If one considers the power used by the 4.9 billion cell phones worldwide (equivalent to the power generation for the state of Delaware) the cumulative saved power provides a significant effect in aggregate. Beyond large aggregate energy savings, this project provides other benefits to the end consumer. These include better brightness for outdoor usage of phones/watches/tablets, better viewing in augmented reality or virtual reality headsets, and even potential improvements in see-through display applications.
The efficient and brighter OLEDs are enabled by the project’s ultra-thin chemical adlayer which is placed on top of the materials in the OLED stack, resulting in superior transparency of the top-laying metal electrode.

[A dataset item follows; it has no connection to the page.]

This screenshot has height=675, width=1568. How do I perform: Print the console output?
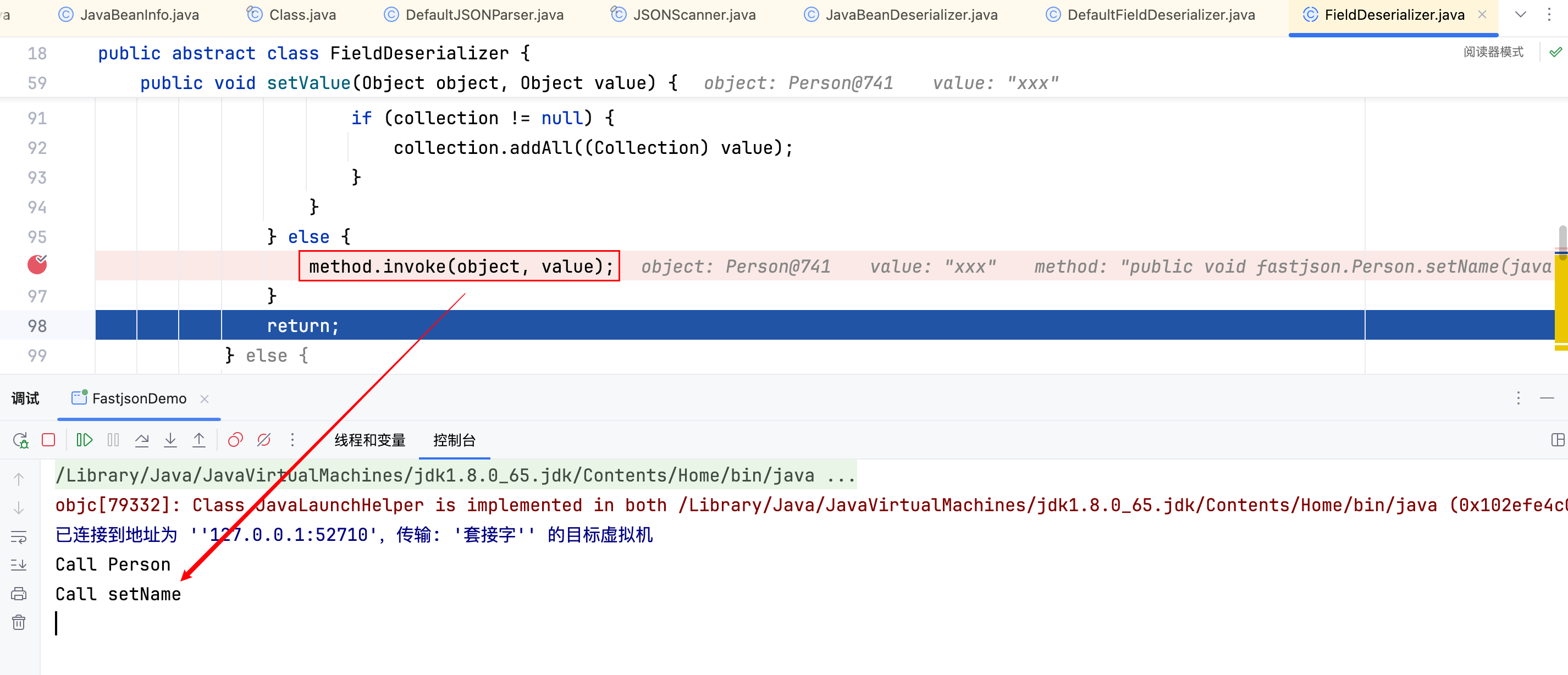19,594
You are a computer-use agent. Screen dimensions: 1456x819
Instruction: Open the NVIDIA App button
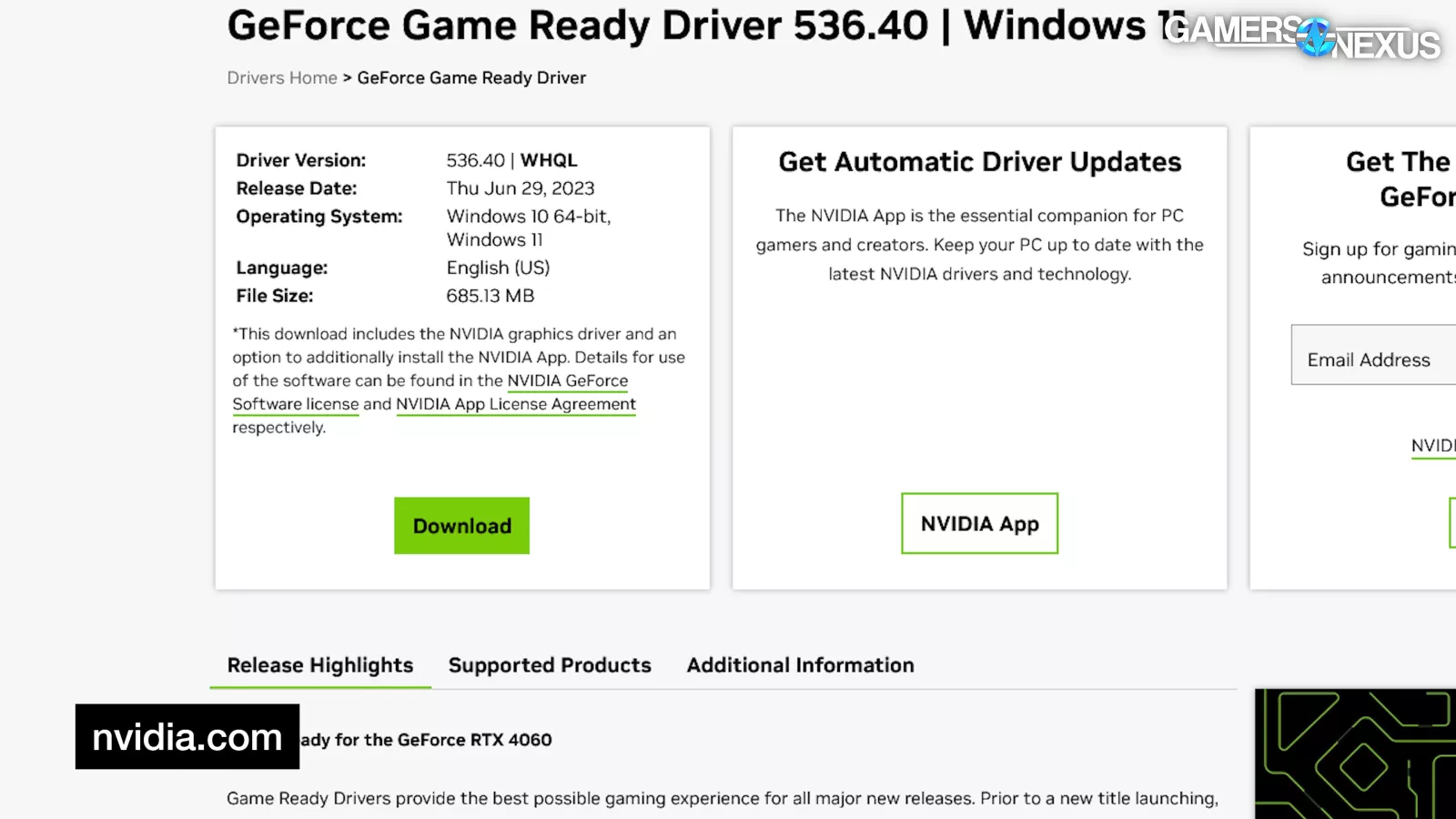click(979, 524)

This circumvents the problem that has long vexed OLED display manufacturers, specifically, that the thin metal electrode providing electrical current to the materials in the OLED stack needs to be both transparent and conductive.
Normally, reducing the thickness of the electrode improves transparency, but severely diminishes conductivity. As such, this thin metal cannot be reduced any further, and still limits the amount of light that can pass from the OLED. The project avoids this issue by making the metal a more uniform (continuous) layer by reducing self-aggregation of the metal, allowing the metal to retain high conductivity at a much lower thickness.
This effect is enabled by the project’s technology, which is an unusually effective nucleation inducer. The project validates the effectiveness of the chemical adlayer in OLED pixels and then optimizes chemical structure for increased effectiveness. The resultant chemical treatment is then capable of reaching the targeted metric of 1.5 more efficient/brightness OLED pixel.
This award reflects NSF's statutory mission and has been deemed worthy of support through evaluation using the Foundation's intellectual merit and broader impacts review criteria.